# How are you heating this winter



## bruce333 (Sep 1, 2006)

I've got a heat pump, but I leave it set at 60. I use wood in the fireplace in the evenings. If I don't feel like lighting that I also have a kerosene heater.

During the days when I'm home, I open the blinds and the front door (I have a glass storm door) and let the sun in. When I'm not home, I leave the blinds angled so the sun will shine in, but still block the view from the street. I use a ceiling fan and a pedestal fan to move the air around. The front of my house faces South so it heats up nicely. Right now it's 50 outside and 73 at the thermostat and I haven't used any heat since the wood fire went out last night.


----------



## unpecador (May 9, 2008)

Heat Pump, other Electric

I have a fireplace as well and will use it on occasion.


----------



## BeefyBeefo (Jan 30, 2008)

I have the heat set at about 68 and I generally turn on the fireplace for an hour or two in the evening. The fireplace heats it up nice and quick. :smt023 Other than that, I walk around in sweatshirts because I can't afford the heat. :anim_lol:

-Jeff-


----------



## Todd (Jul 3, 2006)

Natural gas. 

We have a gas fireplace as well, but even with the blower, the thing sucks. We made the mistake of using it a few hours the first winter we were here and it practically doubled our gas bill; the thing is like a frickin' afterburner. I might as well burn money, it would give us more heat and probably be cheaper. We haven't used it for almost three years now.


----------



## tekhead1219 (May 16, 2008)

I don't remember running the furnace at all last winter. Keep house at 65deg. Wear sweats during the day and hug my wife all night. Keep plenty warm.:smt023:smt082


----------



## buck32 (May 26, 2008)

I am not using heat right now. Not until it gets cold. Still in the low 50's. I'll wait until the teens or sub-zero hit then turn on the gas, not. I hunted on a rancher's place this year who waited until it was 6 degrees in his house and -23 outside last winter before he started using wood. He told me he was not going to wait that long this year. Took him nearly two weeks to thaw his cabin out.


----------



## kev74 (Mar 22, 2008)

I voted other for a woodstove.

We burn wood almost exclusively, with the thermostat set on 55 so the pipes don't freeze if we're not home. The fuel oil in my tank is over 2 years old and there's half a tank left!


----------



## js (Jun 29, 2006)

I use gas logs to heat my house... Propane.
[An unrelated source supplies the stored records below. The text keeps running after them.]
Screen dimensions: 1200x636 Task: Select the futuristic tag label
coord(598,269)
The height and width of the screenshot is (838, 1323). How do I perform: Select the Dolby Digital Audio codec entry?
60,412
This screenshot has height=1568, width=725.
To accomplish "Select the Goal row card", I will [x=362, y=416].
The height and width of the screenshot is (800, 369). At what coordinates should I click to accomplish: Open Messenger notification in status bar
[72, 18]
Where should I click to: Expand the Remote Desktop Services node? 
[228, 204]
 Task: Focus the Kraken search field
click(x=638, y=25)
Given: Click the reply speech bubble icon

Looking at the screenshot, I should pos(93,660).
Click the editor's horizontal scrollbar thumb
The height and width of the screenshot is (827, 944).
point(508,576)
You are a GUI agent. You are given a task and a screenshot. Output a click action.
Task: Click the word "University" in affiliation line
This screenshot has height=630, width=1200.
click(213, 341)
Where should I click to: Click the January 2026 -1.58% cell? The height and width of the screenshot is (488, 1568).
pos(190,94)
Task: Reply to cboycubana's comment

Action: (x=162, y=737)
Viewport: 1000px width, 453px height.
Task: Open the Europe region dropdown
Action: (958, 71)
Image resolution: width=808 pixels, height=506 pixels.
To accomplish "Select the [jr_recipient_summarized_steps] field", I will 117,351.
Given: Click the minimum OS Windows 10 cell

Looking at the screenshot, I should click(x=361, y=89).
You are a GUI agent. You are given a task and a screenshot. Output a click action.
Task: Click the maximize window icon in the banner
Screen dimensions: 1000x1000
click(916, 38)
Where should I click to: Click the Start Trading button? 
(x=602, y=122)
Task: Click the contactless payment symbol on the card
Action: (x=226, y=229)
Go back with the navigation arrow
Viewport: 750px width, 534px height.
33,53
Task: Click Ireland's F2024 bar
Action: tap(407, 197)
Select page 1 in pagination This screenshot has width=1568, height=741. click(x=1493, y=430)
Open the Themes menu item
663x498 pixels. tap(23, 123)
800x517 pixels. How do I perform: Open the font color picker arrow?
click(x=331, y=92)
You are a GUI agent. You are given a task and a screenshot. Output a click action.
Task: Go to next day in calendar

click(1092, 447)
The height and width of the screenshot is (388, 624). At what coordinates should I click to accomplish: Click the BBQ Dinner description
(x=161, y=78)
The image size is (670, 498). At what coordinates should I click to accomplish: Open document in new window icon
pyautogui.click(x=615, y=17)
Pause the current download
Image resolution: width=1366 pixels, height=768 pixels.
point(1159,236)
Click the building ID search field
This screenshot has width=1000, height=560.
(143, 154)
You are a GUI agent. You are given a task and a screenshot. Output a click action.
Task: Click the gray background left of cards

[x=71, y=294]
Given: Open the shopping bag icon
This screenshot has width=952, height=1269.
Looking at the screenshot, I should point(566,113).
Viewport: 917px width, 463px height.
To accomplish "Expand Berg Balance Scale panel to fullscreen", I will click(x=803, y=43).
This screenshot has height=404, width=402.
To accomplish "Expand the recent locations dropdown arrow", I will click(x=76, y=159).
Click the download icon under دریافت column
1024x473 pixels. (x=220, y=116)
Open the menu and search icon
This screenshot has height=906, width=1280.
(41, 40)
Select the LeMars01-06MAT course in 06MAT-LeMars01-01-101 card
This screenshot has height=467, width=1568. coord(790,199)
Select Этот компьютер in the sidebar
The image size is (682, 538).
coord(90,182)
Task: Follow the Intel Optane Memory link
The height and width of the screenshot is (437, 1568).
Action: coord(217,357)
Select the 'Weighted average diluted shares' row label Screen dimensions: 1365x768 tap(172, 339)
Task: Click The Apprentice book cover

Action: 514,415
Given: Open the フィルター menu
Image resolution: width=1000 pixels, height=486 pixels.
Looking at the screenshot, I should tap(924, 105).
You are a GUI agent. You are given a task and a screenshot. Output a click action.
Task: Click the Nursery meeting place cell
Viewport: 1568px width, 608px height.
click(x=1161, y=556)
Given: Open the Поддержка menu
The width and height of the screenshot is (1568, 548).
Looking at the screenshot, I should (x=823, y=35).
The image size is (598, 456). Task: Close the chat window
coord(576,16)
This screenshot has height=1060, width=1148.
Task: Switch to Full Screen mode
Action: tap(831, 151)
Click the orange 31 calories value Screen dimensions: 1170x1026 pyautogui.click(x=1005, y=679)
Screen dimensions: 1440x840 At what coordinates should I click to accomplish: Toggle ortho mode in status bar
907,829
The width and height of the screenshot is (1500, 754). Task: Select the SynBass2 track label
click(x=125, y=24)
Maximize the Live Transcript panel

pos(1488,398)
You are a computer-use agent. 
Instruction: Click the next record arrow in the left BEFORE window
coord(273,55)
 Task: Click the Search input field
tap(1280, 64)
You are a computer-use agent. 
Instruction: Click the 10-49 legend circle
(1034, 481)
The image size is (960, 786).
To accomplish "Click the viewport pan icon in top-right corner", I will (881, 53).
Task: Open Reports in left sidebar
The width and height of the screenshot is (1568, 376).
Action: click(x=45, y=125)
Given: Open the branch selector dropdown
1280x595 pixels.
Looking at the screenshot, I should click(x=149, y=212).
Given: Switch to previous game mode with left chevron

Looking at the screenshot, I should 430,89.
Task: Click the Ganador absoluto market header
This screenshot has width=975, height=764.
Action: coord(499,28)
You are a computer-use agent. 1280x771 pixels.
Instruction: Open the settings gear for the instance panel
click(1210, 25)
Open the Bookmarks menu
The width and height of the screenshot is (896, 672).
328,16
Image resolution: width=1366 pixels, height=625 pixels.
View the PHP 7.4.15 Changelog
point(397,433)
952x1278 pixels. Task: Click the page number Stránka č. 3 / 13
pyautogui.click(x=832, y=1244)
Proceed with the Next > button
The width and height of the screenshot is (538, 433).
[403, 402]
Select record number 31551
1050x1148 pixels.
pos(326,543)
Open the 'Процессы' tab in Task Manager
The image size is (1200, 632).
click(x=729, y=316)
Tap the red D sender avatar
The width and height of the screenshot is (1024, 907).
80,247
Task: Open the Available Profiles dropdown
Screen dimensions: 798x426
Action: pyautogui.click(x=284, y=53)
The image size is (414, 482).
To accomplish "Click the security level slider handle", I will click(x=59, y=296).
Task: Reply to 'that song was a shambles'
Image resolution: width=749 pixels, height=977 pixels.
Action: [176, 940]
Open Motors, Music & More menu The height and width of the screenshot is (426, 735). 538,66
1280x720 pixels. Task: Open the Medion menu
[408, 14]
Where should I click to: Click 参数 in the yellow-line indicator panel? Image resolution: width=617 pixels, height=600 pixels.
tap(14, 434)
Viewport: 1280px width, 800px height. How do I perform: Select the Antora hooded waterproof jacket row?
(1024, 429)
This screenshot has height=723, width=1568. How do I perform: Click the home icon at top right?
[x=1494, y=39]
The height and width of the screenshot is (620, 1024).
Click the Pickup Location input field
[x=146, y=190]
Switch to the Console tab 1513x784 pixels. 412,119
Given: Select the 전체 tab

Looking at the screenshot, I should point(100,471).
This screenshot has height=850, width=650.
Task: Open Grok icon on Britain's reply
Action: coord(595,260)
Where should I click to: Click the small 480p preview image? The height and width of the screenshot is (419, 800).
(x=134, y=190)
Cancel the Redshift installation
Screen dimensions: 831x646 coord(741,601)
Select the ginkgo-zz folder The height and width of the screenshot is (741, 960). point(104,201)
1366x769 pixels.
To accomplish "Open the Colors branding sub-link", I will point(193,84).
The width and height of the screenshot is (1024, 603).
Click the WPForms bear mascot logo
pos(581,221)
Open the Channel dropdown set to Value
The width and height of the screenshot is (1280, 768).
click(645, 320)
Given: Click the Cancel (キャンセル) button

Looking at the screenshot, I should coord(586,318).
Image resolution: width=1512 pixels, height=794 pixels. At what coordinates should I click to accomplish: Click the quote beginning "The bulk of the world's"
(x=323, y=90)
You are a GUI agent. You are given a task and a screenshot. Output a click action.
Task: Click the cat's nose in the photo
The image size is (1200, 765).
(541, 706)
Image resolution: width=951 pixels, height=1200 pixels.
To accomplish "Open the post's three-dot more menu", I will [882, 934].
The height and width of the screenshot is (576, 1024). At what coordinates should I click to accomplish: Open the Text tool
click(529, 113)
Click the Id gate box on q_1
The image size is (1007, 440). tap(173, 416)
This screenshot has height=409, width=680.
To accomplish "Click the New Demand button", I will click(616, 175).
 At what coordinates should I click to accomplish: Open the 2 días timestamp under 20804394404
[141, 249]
My home was built in 1924. I've done major updates, but it's still hard to heat. I've insulated the attic and the crawlspace... but there's nothing in the walls. I've got a central heat/air conditioner, located outside... but the it's really expensive to run in the winter.


----------



## zhurdan (Mar 21, 2008)

Natural Gass... my wife feeds me beans all winter. hehe

I really need to some insulating, but we have vaulted ceilings, great idea out here in winter wonderland! Duhhh. One month last year, my gas bill was $300!!!

Zhur


----------



## Ptarmigan (Jul 4, 2008)

Propane running a boiler and one gas fireplace. We have had nights and mornings under 10 degrees already so we have been running the fireplace in the evenings.


----------



## DevilsJohnson (Oct 21, 2007)

Propane here. I usually have it off in the day. Just me here and unless the back is acting up cold don't bother me that much. It's not been all that cold here though.


----------



## bdp2000 (Apr 22, 2008)

Natural Gas Furnace. But we have an 80's contemporary style house with lots of angles and vaulted ceilings and little in the way of insulation. So we mostly heat the rooms we use with electric space heaters. 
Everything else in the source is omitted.